Aim of the task →
Reproduce the data from the line with "Given: Open the user profile avatar menu" to the line with "Looking at the", substituting "account menu" for "avatar menu" and leaving everything else as it stands. Omit the pictures.

Records for processing →

** START **

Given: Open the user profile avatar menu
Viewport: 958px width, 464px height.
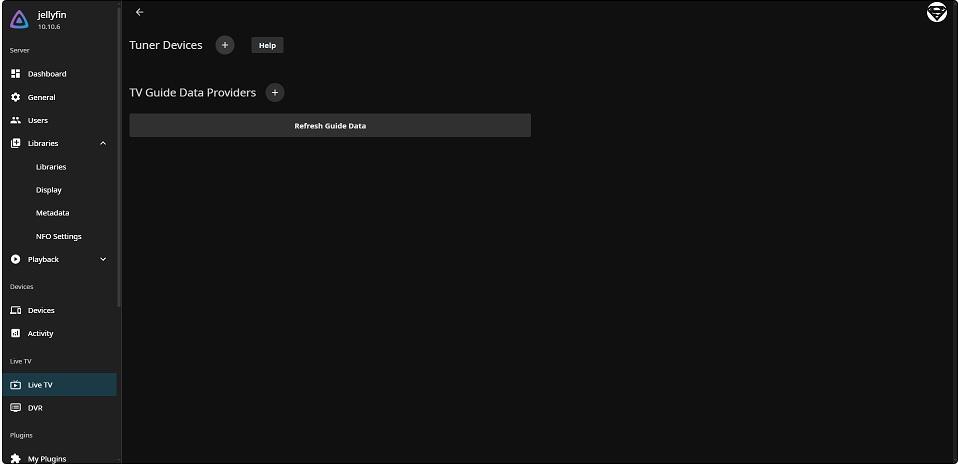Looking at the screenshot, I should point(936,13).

** END **
** START **

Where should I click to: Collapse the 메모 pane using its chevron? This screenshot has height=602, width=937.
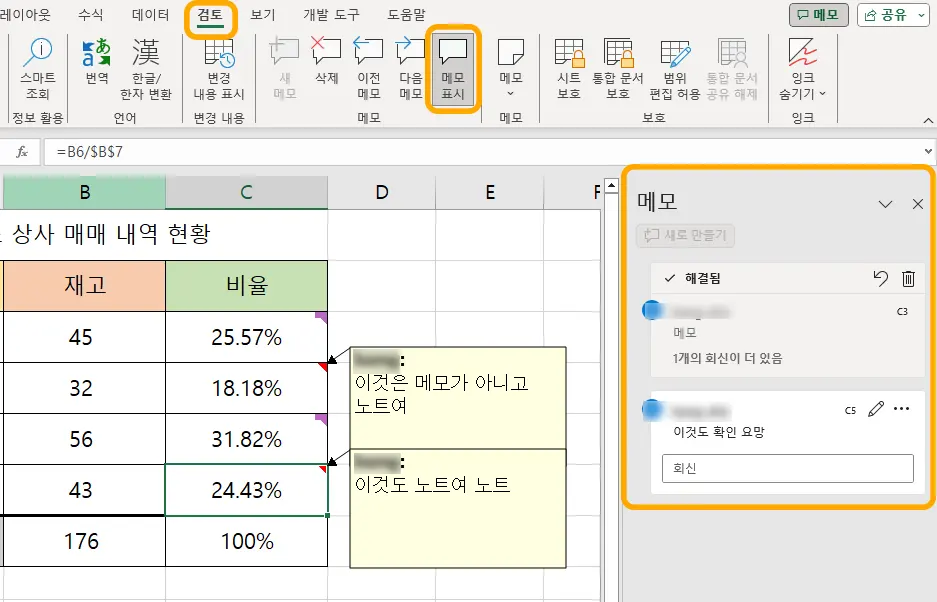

** END **
** START **

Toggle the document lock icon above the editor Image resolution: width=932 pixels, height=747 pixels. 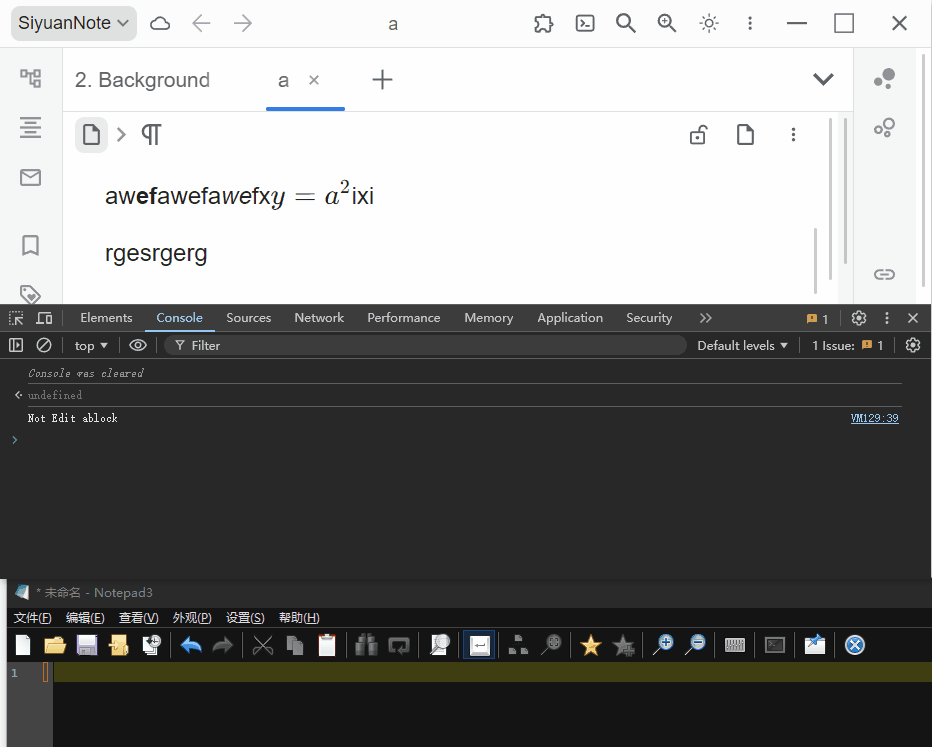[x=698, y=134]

** END **

Written answer →
Given: Open the user profile account menu
Viewport: 958px width, 464px height.
Looking at the screenshot, I should point(936,13).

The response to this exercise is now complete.